### Source extract
▬▬▬▬▬▬
Sibel Health said it has been awarded a $3.5 million Direct-to-Phase II Small Business Innovation Research (SBIR) contract from the Advanced Research Projects Agency for Health (ARPA-H) to develop an ambulatory edema monitor—a wearable device capable of continuously and objectively tracking lower-leg edema outside of a clinical examination room.
Tissue edema—the pathological accumulation of fluid—is a consequence of a range of medical conditions from breast cancer to venous insufficiency. In the case of congestive heart failure, a condition affecting more than 6 million Americans and costing the U.S. healthcare system over $35 billion annually in hospitalizations and readmissions, lower leg swelling can be an early sign of clinical deterioration. Yet the standard clinical method for assessing edema has not meaningfully changed in decades: a clinician presses a finger into the patient's skin for several seconds, releases it, and grades the resulting indentation on a four-point scale. ARPA-H recognized a need for new objective wearable technologies that can accurately determine edema status to influence clinical decision making. This Direct-to-Phase II award to Sibel Health reflects a transformative, high-risk, high-reward investment that ARPA-H was created to catalyze for a clinical symptom that has been long ignored.
▬▬▬▬▬▬
### Recorded data
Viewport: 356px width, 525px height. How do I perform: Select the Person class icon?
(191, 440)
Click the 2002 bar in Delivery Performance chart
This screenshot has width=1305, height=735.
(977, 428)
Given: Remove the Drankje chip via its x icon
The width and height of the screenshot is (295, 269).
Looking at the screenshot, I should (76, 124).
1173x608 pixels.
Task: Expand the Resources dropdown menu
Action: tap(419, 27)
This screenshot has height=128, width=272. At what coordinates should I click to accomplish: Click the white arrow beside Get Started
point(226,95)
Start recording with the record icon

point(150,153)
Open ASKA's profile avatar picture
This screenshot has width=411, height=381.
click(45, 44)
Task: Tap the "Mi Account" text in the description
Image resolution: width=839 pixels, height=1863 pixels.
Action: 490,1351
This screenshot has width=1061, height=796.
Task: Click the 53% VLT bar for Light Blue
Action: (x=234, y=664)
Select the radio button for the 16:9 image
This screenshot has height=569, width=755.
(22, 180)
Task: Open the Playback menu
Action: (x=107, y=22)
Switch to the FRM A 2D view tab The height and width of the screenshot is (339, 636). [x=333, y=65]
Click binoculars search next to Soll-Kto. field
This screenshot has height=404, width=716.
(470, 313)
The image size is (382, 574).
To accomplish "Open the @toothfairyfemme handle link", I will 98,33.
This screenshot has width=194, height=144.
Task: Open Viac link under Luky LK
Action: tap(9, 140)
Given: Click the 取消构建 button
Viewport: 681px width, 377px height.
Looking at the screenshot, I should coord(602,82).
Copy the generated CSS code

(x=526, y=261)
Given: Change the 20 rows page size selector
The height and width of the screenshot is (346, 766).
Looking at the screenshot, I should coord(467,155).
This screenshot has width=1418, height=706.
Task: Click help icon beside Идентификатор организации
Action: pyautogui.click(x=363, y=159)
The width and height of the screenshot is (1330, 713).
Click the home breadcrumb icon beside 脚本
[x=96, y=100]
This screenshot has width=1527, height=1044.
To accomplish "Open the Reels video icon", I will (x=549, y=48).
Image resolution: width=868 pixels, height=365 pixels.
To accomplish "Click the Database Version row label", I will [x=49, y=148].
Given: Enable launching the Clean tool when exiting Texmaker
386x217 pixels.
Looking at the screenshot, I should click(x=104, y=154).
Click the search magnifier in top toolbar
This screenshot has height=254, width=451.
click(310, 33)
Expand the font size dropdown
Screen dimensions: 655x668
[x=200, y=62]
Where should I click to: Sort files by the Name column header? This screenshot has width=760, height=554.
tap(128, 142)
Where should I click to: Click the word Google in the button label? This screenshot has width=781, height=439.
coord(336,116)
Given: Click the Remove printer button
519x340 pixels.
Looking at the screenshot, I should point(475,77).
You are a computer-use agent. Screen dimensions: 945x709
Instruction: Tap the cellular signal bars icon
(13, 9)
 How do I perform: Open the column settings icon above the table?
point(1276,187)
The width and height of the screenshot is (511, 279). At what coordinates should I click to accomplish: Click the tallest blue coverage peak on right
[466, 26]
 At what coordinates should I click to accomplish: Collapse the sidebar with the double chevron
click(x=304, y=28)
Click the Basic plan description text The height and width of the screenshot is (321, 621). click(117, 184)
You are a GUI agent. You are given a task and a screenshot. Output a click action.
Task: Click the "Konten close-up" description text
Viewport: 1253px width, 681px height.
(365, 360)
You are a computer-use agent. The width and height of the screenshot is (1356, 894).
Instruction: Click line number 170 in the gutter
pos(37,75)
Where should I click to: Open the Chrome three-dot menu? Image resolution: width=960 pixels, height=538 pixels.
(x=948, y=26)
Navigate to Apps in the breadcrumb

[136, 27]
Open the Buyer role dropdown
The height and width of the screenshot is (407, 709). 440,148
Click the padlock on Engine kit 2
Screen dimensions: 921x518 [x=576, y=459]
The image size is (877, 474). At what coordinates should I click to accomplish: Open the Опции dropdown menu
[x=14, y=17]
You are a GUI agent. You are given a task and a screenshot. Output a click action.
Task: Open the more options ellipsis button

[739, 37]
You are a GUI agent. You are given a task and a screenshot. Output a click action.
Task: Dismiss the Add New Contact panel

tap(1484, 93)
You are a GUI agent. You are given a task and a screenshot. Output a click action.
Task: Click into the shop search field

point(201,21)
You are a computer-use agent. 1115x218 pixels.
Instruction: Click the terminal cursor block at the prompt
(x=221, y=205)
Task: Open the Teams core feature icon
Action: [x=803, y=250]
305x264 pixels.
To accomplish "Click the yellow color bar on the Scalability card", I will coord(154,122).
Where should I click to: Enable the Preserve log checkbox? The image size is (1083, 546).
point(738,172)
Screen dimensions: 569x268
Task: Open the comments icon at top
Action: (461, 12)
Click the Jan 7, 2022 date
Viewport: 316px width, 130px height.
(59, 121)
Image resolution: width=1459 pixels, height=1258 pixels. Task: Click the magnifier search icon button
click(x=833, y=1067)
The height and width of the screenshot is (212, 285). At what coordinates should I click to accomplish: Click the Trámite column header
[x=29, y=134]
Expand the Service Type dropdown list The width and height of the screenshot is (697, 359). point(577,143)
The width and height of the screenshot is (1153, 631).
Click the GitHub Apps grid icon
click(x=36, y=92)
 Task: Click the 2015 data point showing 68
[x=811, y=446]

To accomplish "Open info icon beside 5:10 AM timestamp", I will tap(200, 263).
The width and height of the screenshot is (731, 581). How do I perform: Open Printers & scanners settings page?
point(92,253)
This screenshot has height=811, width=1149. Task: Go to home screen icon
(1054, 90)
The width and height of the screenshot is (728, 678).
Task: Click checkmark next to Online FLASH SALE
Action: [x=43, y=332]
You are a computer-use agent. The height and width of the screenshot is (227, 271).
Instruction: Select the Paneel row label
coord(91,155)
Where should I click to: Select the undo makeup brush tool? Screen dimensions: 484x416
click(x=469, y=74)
▬▬▬▬▬▬
### Exercise objective
Continue the Sibel Health edema monitor article from the point where it stops.

### Written answer
Sibel Health, spun out of the research laboratory of Professor John Rogers and the Querrey Simpson Institute for Bioelectronics at Northwestern University, will develop an ultra-thin, soft, and flexible wearable sensor capable of assessing tissue fluid status wirelessly. This new sensor will integrate with Sibel's existing FDA-cleared mobile software platform and cloud infrastructure. Continuous ambulatory edema monitoring requires solving a set of deeply intertwined hardware, sensing, signal processing, and clinical challenges that have prevented prior efforts from reaching commercial or clinical viability.
"ARPA-H is making the kinds of investments in health research and development that the private sector alone will not make—especially when the technology risk is high and the unmet clinical needs have been underserved. We are deeply grateful to ARPA-H for selecting Sibel and our team to execute on this program," says Steve Xu MD CEO of Sibel Health and Principal Investigator.